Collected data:

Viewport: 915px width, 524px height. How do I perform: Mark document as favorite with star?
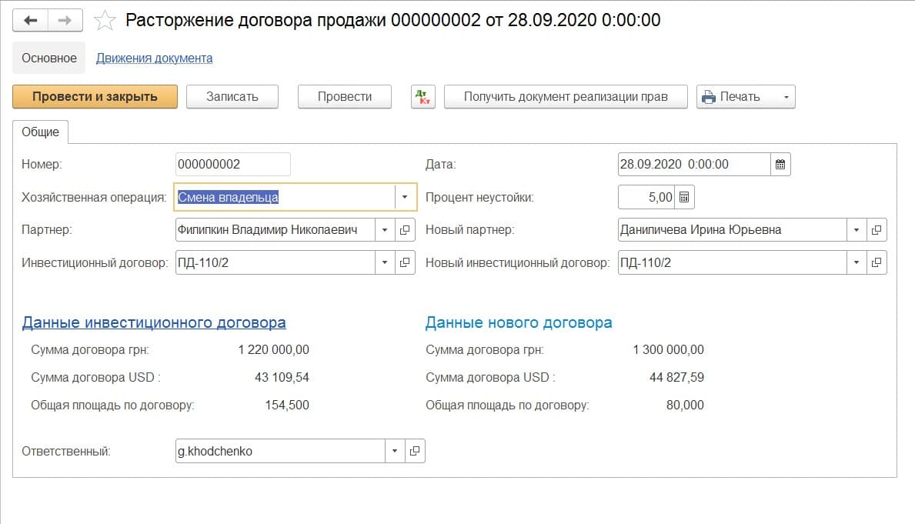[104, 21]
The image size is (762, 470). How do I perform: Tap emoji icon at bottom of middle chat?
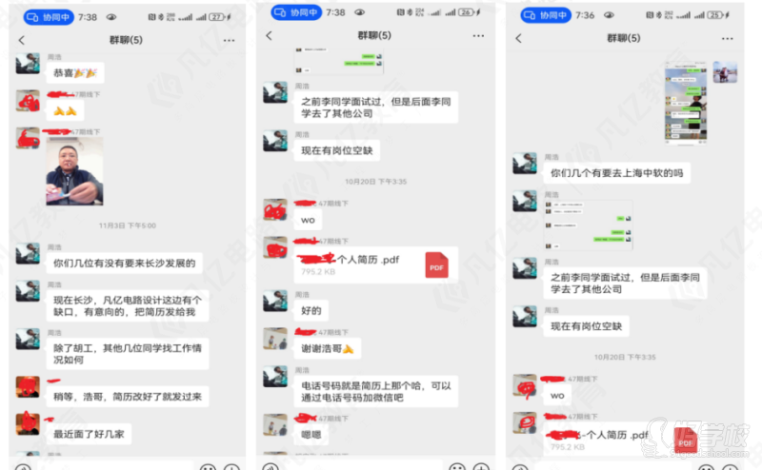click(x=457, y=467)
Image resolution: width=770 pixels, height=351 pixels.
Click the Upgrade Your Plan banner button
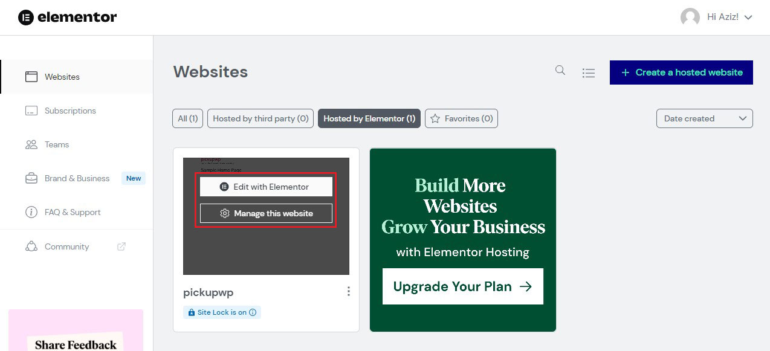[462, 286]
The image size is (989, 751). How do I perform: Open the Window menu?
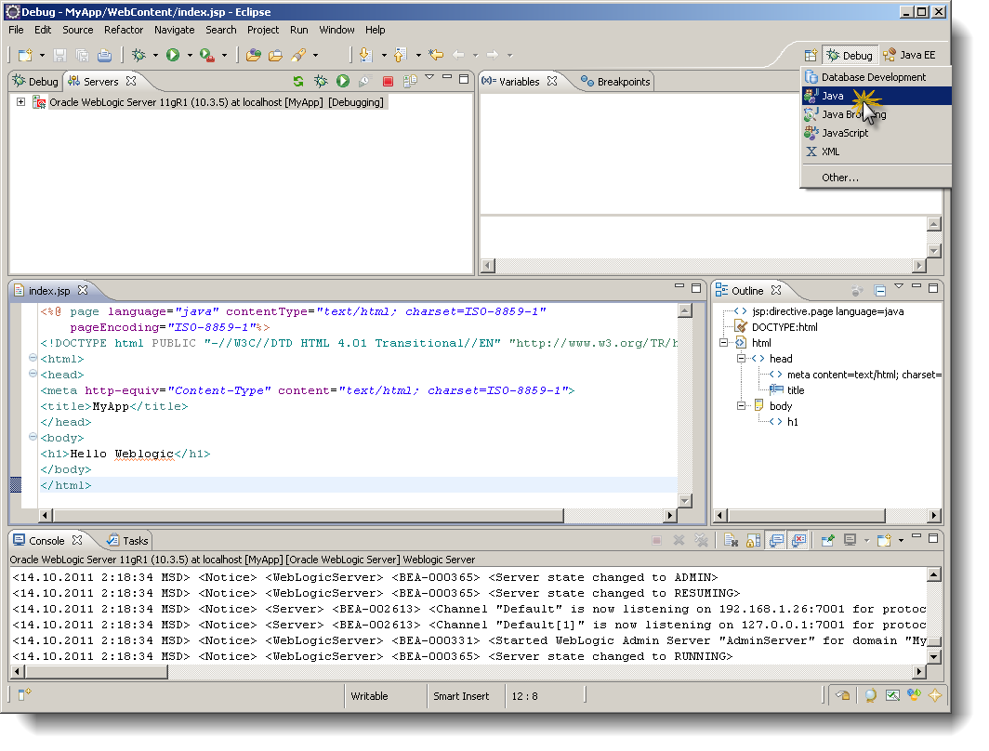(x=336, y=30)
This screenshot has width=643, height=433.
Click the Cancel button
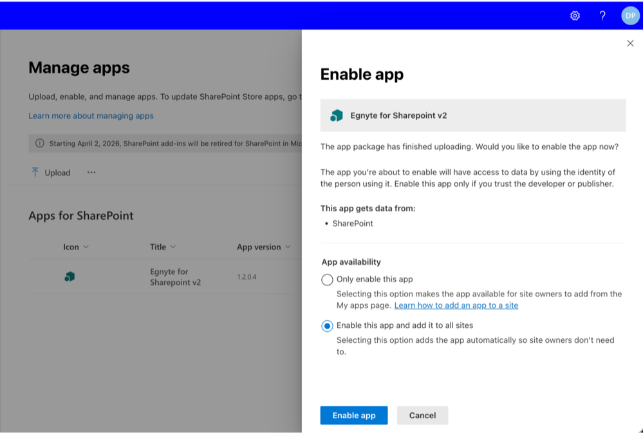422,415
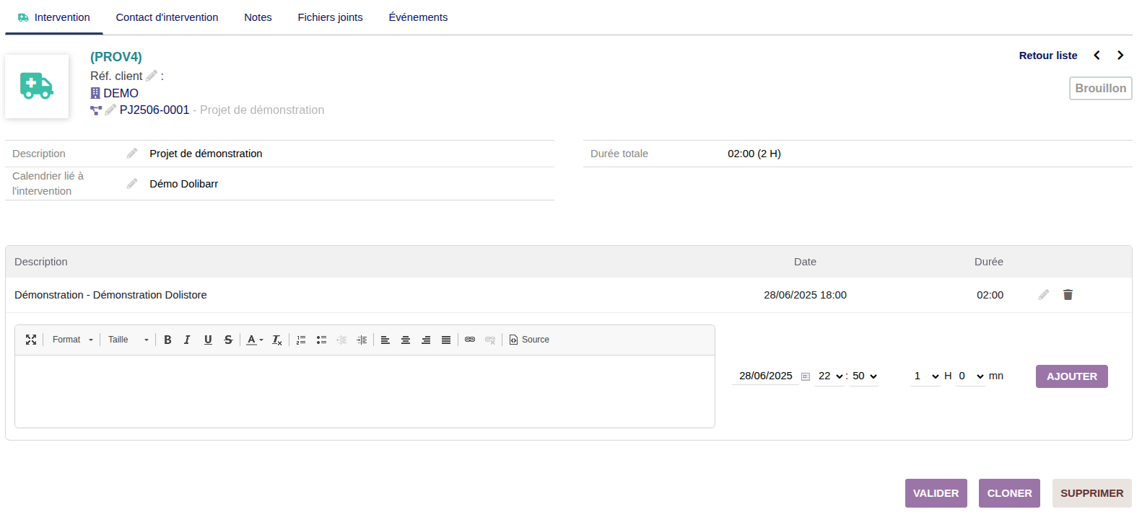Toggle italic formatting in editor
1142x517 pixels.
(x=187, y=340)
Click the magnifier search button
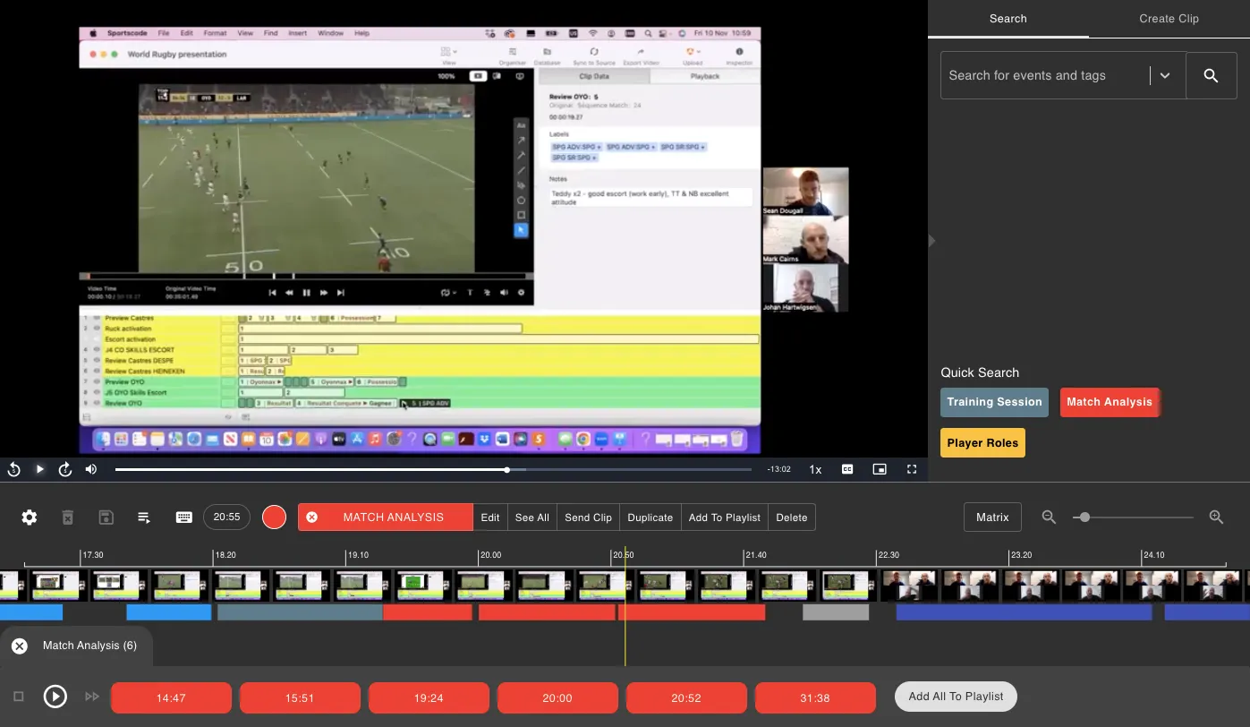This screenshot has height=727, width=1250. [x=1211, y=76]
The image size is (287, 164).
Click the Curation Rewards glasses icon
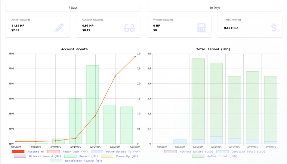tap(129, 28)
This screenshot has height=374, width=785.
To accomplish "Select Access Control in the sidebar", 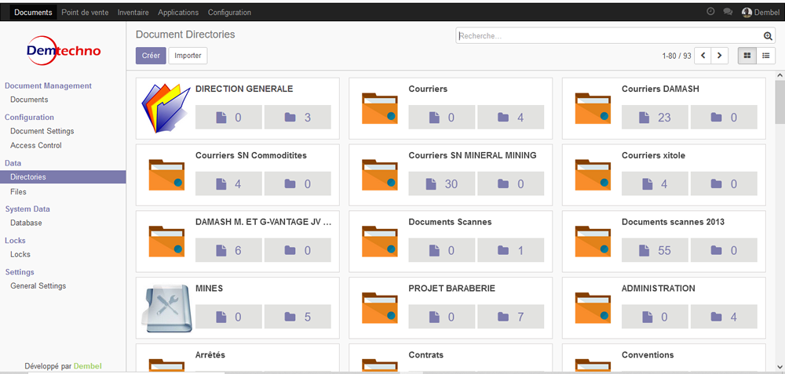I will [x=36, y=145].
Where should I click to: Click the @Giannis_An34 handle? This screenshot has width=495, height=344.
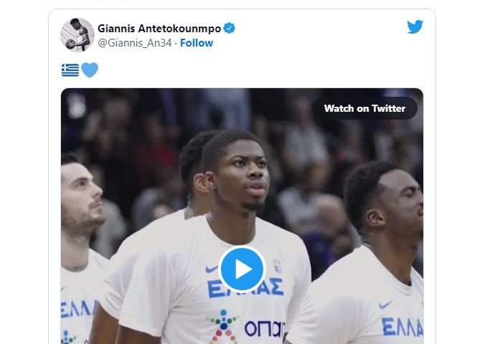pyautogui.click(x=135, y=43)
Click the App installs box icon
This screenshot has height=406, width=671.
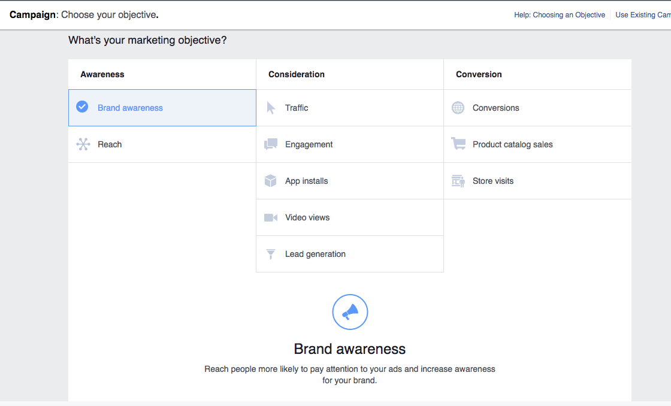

• **About this exercise**: From the records above, transcribe only the stretch from the line with "Click the magnifier search button" through the line with "This screenshot has height=374, width=785.", keeping both ends. Omit pictures.

• **Task answer**:
Click the magnifier search button
This screenshot has height=727, width=1250. [x=1211, y=76]
The image size is (287, 164).
Click the Curation Rewards glasses icon
tap(129, 28)
This screenshot has height=374, width=785.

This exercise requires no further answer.